### PROBLEM REQUIREMENTS:
From the records below, pull out every line that contains the string "size", matching case exactly, and copy each such line in full.

### PROVIDED INFORMATION:
**********
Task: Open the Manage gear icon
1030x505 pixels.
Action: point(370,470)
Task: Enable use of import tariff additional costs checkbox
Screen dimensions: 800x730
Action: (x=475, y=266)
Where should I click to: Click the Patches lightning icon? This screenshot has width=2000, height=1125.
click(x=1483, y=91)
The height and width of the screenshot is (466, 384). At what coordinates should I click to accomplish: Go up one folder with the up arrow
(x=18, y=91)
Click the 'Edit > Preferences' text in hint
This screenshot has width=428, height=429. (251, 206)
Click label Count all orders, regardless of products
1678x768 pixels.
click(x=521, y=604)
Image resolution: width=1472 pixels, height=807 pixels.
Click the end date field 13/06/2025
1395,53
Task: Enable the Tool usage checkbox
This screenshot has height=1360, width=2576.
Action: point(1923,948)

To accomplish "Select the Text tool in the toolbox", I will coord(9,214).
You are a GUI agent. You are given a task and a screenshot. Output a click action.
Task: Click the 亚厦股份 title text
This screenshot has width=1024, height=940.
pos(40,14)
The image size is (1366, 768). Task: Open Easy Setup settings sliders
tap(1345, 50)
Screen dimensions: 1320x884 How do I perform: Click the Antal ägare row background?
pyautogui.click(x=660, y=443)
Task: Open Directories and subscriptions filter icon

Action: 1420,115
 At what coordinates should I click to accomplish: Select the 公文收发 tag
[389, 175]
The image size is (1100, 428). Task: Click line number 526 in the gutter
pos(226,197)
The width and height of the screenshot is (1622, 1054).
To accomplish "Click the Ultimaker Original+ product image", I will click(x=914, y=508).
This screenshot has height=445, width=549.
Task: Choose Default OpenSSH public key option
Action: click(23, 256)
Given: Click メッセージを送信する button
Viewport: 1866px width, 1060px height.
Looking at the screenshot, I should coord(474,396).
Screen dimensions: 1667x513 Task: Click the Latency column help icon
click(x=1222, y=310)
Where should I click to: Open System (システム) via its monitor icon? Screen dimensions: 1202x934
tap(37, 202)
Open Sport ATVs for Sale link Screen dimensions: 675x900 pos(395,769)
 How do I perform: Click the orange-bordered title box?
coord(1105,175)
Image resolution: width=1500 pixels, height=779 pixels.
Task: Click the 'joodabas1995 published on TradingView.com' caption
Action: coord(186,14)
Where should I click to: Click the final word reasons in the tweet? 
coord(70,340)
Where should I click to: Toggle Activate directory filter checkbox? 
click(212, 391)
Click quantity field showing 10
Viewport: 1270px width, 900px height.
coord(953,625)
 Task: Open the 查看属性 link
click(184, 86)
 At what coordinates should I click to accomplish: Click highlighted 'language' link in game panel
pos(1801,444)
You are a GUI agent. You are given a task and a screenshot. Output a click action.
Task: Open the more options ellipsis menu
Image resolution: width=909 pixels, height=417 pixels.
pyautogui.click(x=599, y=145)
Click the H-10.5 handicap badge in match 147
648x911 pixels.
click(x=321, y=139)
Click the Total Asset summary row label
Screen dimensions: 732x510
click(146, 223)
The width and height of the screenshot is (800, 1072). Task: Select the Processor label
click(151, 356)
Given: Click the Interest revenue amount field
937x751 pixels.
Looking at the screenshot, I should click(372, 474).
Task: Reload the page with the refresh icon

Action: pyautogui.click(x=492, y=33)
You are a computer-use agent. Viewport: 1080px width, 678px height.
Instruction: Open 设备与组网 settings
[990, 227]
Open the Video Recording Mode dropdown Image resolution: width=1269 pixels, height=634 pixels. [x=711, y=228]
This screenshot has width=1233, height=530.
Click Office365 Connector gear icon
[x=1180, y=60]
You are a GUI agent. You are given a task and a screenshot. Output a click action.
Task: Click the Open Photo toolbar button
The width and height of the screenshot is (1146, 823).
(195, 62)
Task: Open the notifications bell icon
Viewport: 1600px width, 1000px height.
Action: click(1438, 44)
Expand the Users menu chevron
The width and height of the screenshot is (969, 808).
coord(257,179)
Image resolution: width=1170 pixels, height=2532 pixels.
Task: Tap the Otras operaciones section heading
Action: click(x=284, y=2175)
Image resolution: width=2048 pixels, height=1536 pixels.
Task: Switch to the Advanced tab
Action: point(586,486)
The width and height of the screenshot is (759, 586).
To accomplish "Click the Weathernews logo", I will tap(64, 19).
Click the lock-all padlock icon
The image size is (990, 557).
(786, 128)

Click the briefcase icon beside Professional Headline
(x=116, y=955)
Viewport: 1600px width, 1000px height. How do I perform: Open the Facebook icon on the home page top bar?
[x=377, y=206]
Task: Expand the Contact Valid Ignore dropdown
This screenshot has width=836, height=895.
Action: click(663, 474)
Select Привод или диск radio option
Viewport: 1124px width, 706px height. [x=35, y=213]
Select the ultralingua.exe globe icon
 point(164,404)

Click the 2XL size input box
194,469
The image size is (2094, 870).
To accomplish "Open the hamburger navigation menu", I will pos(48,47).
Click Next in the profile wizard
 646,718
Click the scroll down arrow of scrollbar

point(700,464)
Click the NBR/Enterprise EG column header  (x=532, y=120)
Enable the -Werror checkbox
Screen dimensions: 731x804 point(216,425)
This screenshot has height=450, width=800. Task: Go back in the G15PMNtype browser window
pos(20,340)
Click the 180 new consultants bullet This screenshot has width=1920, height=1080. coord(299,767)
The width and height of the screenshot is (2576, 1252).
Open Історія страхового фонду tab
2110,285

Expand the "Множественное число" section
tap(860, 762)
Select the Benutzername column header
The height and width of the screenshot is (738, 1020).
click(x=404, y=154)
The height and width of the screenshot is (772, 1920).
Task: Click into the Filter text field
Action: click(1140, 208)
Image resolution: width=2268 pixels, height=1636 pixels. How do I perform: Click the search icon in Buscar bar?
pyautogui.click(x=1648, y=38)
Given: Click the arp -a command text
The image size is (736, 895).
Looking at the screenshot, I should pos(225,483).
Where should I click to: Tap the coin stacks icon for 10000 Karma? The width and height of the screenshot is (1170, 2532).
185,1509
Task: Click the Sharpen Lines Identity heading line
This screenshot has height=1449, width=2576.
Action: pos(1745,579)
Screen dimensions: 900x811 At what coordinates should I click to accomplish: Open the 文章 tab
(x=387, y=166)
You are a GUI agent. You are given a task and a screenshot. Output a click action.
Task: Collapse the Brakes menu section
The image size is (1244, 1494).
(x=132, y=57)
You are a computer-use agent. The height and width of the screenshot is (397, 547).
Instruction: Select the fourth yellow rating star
**********
### ANSWER TO THIS PROBLEM:
The image size is (1366, 768). Task: Open Easy Setup settings sliders
The image size is (1100, 428). Task: Click line number 526 in the gutter
The image size is (990, 557).
Click the 2XL size input box
The image size is (2094, 870).
The image size is (736, 895).
The image size is (1244, 1494).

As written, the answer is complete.